_Given records_
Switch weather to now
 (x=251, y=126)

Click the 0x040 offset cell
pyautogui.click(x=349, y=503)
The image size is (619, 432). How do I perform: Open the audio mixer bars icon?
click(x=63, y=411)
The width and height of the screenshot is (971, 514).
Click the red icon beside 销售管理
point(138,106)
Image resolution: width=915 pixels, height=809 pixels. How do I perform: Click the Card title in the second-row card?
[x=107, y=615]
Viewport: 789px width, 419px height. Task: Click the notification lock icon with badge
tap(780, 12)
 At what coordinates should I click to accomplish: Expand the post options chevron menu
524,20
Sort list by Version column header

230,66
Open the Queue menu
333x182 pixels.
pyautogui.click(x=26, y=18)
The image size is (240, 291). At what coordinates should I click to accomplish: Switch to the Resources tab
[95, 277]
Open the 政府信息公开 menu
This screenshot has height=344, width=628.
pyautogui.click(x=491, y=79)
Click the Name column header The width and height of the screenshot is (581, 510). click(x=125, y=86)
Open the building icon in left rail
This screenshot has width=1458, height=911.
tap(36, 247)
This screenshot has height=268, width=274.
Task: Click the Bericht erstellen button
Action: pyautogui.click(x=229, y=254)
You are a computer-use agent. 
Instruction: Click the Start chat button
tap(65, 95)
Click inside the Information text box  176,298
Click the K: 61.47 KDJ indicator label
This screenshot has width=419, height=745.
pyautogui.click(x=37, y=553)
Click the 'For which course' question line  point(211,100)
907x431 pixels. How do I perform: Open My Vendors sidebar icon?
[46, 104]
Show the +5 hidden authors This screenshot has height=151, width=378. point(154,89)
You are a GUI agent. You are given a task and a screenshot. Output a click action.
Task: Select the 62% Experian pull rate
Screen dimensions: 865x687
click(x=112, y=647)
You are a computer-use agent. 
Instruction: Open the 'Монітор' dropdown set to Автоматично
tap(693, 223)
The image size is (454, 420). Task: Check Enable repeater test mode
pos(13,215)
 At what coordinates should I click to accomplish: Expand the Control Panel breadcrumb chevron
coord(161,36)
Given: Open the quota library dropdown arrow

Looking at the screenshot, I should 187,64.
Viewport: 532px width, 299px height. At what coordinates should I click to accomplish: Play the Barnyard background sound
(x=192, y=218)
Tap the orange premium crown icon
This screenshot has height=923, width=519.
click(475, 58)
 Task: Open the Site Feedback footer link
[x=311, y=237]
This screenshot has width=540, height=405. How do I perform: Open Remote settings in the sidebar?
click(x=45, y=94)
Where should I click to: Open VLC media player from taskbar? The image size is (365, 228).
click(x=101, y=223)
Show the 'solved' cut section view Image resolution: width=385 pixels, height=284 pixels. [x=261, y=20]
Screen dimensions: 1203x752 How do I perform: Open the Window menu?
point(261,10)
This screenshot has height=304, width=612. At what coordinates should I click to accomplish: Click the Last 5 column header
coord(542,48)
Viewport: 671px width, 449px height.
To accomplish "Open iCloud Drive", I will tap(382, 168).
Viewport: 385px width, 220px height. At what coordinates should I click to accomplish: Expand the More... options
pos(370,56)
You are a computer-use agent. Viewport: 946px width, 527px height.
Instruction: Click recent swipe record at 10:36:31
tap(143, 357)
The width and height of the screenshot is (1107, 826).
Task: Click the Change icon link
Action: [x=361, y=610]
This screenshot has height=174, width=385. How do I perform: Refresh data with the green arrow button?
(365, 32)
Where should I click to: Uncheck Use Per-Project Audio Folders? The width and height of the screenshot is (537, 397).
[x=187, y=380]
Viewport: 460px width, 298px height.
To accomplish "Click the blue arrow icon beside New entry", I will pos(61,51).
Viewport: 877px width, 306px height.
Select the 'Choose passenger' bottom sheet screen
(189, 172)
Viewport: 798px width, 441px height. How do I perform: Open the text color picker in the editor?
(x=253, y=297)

_Exercise_
The answer should be the exact lines running from the line containing "This screenshot has width=540, height=405." to the last line of the entries, with nothing else.

_Solution for this exercise_
This screenshot has width=540, height=405. How do I perform: Open Remote settings in the sidebar?
click(x=45, y=94)
Where should I click to: Open VLC media player from taskbar? The image size is (365, 228).
click(x=101, y=223)
Show the 'solved' cut section view Image resolution: width=385 pixels, height=284 pixels. [x=261, y=20]
Screen dimensions: 1203x752 How do I perform: Open the Window menu?
point(261,10)
This screenshot has height=304, width=612. At what coordinates should I click to accomplish: Click the Last 5 column header
coord(542,48)
Viewport: 671px width, 449px height.
To accomplish "Open iCloud Drive", I will tap(382, 168).
Viewport: 385px width, 220px height. At what coordinates should I click to accomplish: Expand the More... options
pos(370,56)
You are a computer-use agent. Viewport: 946px width, 527px height.
Instruction: Click recent swipe record at 10:36:31
tap(143, 357)
The width and height of the screenshot is (1107, 826).
Task: Click the Change icon link
Action: [x=361, y=610]
This screenshot has height=174, width=385. How do I perform: Refresh data with the green arrow button?
(365, 32)
Where should I click to: Uncheck Use Per-Project Audio Folders? The width and height of the screenshot is (537, 397).
[x=187, y=380]
Viewport: 460px width, 298px height.
To accomplish "Click the blue arrow icon beside New entry", I will pos(61,51).
Viewport: 877px width, 306px height.
Select the 'Choose passenger' bottom sheet screen
(189, 172)
Viewport: 798px width, 441px height. How do I perform: Open the text color picker in the editor?
(x=253, y=297)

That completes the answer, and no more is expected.